Segment Open
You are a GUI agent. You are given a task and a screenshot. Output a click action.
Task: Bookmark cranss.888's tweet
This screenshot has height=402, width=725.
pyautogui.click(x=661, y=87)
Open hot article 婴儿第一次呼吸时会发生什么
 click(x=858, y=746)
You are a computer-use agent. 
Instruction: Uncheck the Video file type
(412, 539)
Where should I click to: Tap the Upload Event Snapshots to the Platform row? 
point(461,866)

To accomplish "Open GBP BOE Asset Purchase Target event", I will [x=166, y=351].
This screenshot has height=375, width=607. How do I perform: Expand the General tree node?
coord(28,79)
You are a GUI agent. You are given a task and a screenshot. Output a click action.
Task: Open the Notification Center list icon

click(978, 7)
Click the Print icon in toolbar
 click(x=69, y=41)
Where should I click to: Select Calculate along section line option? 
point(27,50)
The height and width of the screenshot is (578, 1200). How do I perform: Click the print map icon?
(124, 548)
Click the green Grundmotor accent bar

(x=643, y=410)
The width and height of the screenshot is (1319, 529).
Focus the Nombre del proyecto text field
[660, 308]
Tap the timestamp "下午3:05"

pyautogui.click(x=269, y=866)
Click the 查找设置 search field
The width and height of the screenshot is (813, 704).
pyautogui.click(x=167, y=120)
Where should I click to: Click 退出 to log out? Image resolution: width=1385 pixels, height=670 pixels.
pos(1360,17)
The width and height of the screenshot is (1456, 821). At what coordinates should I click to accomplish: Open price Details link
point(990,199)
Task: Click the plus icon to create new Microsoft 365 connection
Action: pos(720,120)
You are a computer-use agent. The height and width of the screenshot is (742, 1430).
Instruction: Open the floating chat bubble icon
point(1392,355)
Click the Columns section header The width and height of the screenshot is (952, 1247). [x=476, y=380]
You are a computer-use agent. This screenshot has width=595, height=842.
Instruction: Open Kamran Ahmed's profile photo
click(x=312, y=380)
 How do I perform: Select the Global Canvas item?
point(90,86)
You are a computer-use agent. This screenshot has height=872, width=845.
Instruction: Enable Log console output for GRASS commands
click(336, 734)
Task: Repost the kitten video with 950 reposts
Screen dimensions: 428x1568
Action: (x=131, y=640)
Segment Closed
Task: Output the lines from the one with "Instruction: Open the" through the end of the records above, exactly, including both ends, and nothing besides.

Answer to the exercise:
Instruction: Open the floating chat bubble icon
point(1392,355)
Click the Columns section header The width and height of the screenshot is (952, 1247). [x=476, y=380]
You are a computer-use agent. This screenshot has width=595, height=842.
Instruction: Open Kamran Ahmed's profile photo
click(x=312, y=380)
 How do I perform: Select the Global Canvas item?
point(90,86)
You are a computer-use agent. This screenshot has height=872, width=845.
Instruction: Enable Log console output for GRASS commands
click(336, 734)
Task: Repost the kitten video with 950 reposts
Screen dimensions: 428x1568
Action: (x=131, y=640)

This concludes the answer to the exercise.